Almojábanas de La Paz: Un legado de maíz y queso

No se puede visitar Valledupar sin hacer una parada estratégica en el municipio de La Paz para probar sus famosas almojábanas. Este panecillo de maíz y queso es el embajador culinario de la zona y el sustento de cientos de familias que, generación tras generación, han mantenido viva la receta. Desde la madrugada, el olor a horno de leña inunda las calles, anunciando que las almojábanas están listas, calientes y doradas, esperando a los viajeros.

El secreto de su sabor inigualable radica en la calidad del queso costeño y en la técnica ancestral de molienda del maíz. Las almojabaneras, mujeres trabajadoras y madrugadoras, son las guardianas de este saber. Ellas amasan con fuerza y cariño, creando un producto que es perfecto para acompañar un café con leche al desayuno o una “Kola Roman” en la tarde. Es un sabor que evoca hogar y tradición.
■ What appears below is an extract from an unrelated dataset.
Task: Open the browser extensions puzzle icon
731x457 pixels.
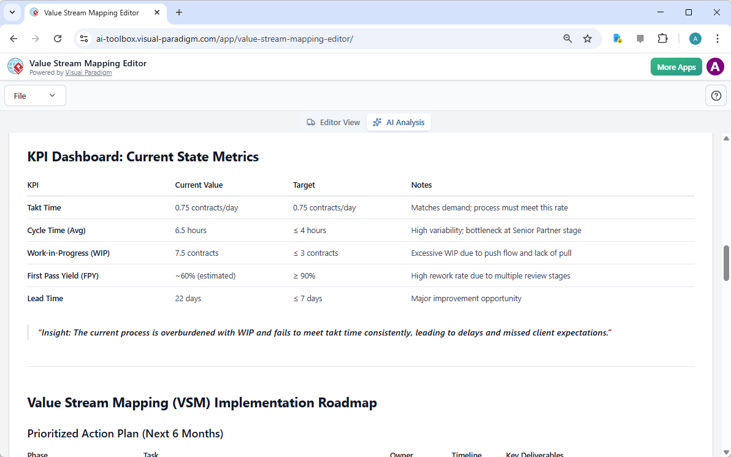Action: (x=663, y=38)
La almojábana de La Paz es tan importante que tiene su propio festival. Es un símbolo de identidad que une al Cesar. Detenerse a comprar una cotiza (canasto) llena de almojábanas no es solo un acto de consumo, es apoyar la economía local y llevarse un pedacito de la cultura pacífica al paladar. Es, sin duda, el “souvenir” más delicioso de la región.